Twelve people were confirmed dead after a shooting at the office of a French satirical weekly in Paris, police said on Wednesday.
A police spokesman told reporters the dead included ten journalists and two police officers, adding that five people were seriously injured. Earlier, Luc Poignard, a police union official, said two attackers escaped in two vehicles after opening fire at Charlie Hebdo. Witnesses said the gunmen headed to one of the exits of the city center, with the police in pursuit.
Rocco Contento, a spokesman for the Unité police union, told reporters that three attackers got into a getaway car driven by a fourth man on fleeing the building and drove to Port de Pantin in north-east Paris, where they abandoned the first car and hijacked a second – turning the driver out into the road.
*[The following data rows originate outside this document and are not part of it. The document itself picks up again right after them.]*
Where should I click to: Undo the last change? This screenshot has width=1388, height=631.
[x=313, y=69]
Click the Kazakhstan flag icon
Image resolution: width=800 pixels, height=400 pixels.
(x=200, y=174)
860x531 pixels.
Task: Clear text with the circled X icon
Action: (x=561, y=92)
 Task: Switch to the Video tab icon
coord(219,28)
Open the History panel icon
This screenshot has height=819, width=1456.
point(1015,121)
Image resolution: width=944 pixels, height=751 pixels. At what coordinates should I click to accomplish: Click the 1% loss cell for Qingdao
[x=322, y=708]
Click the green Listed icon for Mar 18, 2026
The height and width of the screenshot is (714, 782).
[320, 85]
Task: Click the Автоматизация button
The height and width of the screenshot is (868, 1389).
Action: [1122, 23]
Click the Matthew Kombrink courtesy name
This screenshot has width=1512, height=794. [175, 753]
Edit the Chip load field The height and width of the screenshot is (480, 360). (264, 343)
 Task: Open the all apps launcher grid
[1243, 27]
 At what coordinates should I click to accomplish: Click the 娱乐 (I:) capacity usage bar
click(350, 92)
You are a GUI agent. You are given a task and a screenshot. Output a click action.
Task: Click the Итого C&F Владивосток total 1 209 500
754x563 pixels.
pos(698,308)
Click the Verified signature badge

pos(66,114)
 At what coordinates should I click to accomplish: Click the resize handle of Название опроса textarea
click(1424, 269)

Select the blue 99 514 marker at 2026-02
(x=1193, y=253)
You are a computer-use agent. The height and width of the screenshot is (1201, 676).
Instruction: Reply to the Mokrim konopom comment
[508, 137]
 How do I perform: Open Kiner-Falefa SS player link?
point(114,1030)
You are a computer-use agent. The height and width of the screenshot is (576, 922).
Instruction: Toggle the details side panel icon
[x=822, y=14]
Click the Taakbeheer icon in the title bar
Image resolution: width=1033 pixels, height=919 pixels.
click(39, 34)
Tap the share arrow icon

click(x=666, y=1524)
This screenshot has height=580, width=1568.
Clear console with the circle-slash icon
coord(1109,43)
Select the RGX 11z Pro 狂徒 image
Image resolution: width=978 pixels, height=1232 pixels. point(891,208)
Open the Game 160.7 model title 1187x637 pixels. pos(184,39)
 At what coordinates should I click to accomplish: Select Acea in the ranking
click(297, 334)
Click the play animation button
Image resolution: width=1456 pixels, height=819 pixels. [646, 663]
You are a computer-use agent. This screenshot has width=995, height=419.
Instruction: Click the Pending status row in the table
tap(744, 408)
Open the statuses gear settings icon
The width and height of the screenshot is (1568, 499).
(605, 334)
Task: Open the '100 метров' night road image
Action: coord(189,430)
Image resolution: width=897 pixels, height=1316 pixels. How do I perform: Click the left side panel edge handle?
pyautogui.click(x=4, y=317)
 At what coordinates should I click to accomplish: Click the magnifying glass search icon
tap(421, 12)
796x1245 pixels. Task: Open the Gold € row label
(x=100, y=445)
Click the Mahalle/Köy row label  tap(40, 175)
The magazine was attacked with petrol bombs in 2011, a day after saying that the Prophet Muhammed would be its "editor-in-chief" for its next issue.
"About a half an hour ago two black-hooded men entered the building with Kalashnikovs (guns)," Benoit Bringer told France Info radio. "A few minutes later we heard lots of shots,"
This tweet by a French journalist appears to show the gunmen pointing their weapons at a police car outside the magazine office.
Later, French President Francois Hollande arrived at the scene. He told reporters that France had undergone “an exceptional act of barbarism committed against a newspaper” and was in "shock".
“We will fight these threats and we will punish the attackers,” he said, adding that France was attacked because it was a country of freedom.
British Prime Minister David Cameron also condemned the attack.
Witnesses said that the gunmen had called out the names of individual from the magazine. French media report that Charb, the Charlie Hebdo cartoonist who was on al Qaeda most wanted list in 2013, was seriously injured.
Former Deputy CIA Director Mike Morell told CBS This Morning on Wednesday: "This is the worst terrorist attack in Europe since the attacks in London in July of 2005. We haven’t lost this many people since that attack. The motive here is absolutely clear — trying to shut down a media organization that lampooned the prophet Mohammad. So, no doubt in my mind that this is terrorism."
Morell continued to say that it was important to find the attackers and find out if they were connected to al Qaeda, ISIS or Syria. He warned: "You need to worry about copycat attacks not only in France but in the rest of the world, and I would even say in the broader world to include the United States. So that’s something that people are going to have to worry about in the next several days."